About this task: Repeat the records below exactly from the line containing "Viewport: 804px width, 642px height." to the line containing "Click the 'html-webpack-plugin' module string", taking in both of those lines. Drop the pictures.

Pixel coordinate grounding data:
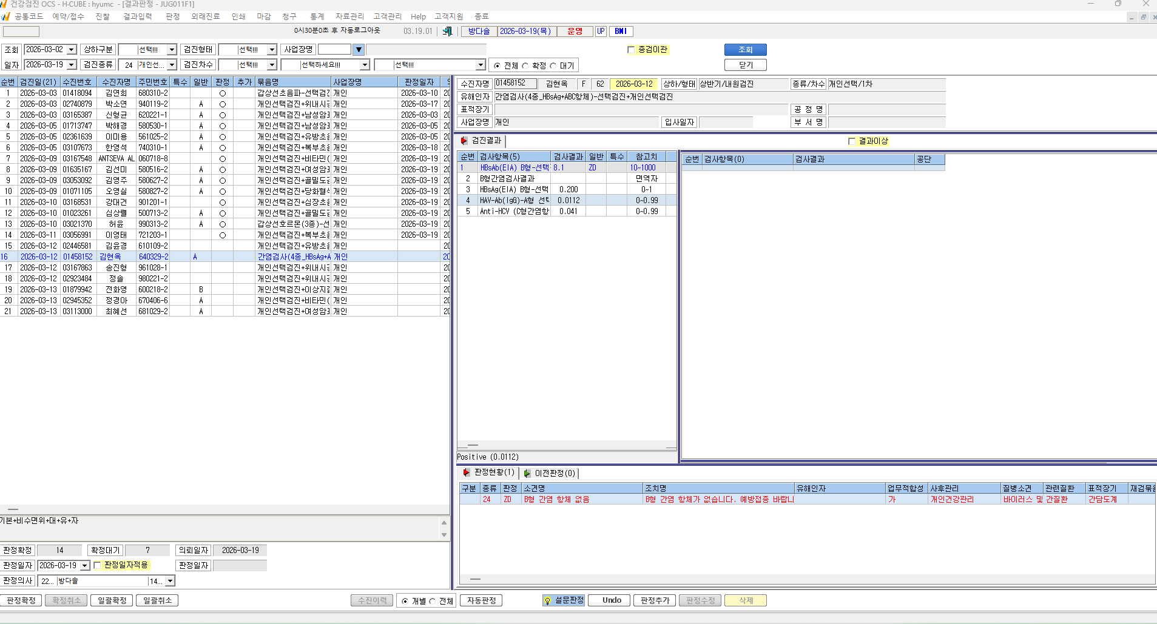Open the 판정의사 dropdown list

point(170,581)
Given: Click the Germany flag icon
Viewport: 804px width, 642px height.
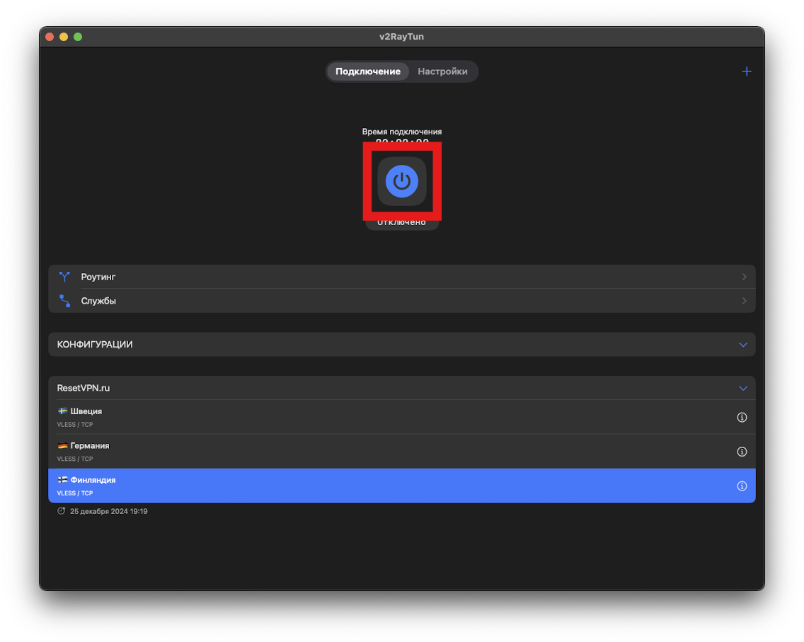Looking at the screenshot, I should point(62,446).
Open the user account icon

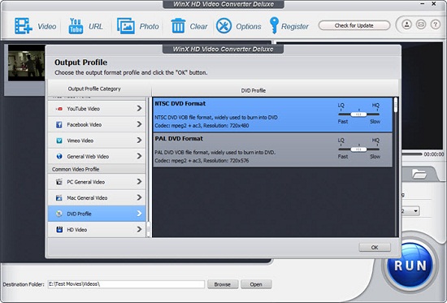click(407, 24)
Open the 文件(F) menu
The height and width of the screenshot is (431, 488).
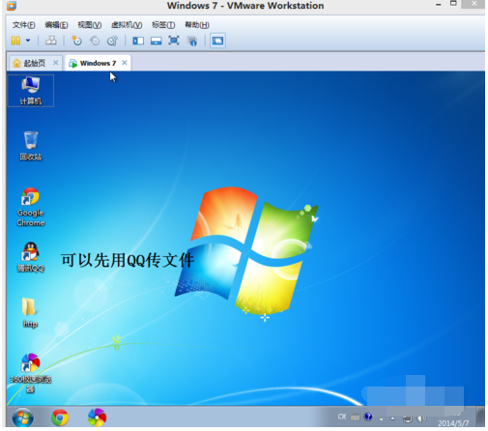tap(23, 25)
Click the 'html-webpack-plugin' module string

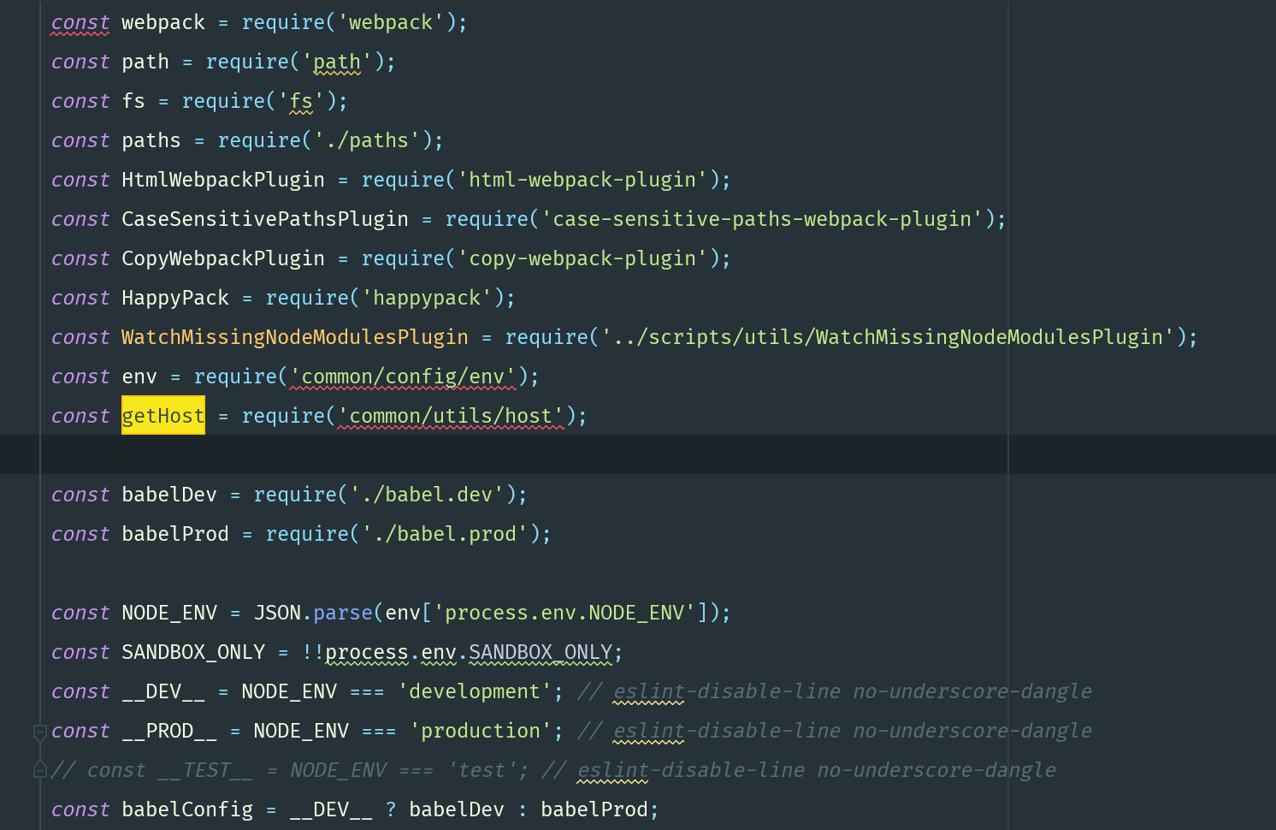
==
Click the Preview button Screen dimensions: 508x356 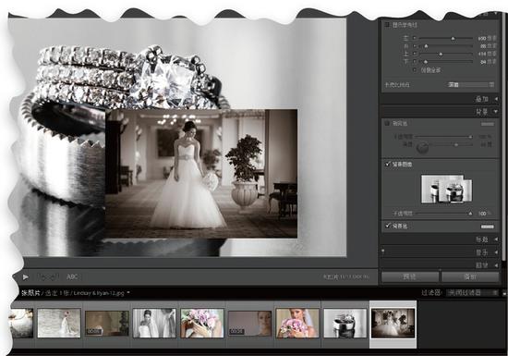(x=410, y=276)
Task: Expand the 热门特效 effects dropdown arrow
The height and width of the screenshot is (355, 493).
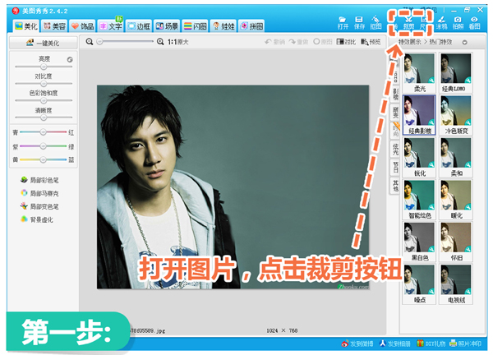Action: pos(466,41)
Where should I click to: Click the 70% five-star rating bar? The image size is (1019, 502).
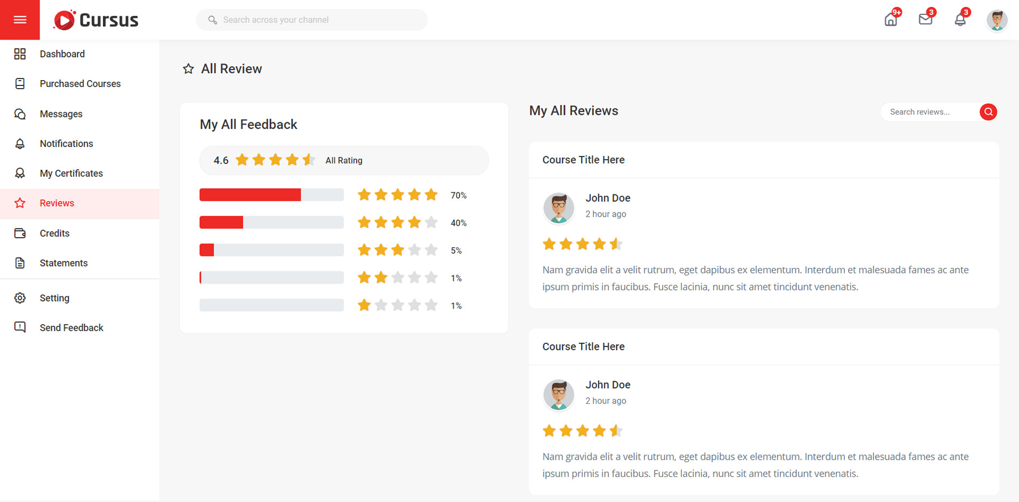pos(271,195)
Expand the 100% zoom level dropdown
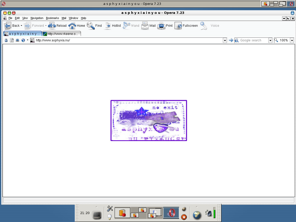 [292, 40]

Written reply:
Viewport: 804px width, 642px height.
Looking at the screenshot, I should point(62,446).
Open the user account icon

click(407, 24)
Open the 文件(F) menu
The height and width of the screenshot is (431, 488).
tap(23, 25)
Click the 'html-webpack-plugin' module string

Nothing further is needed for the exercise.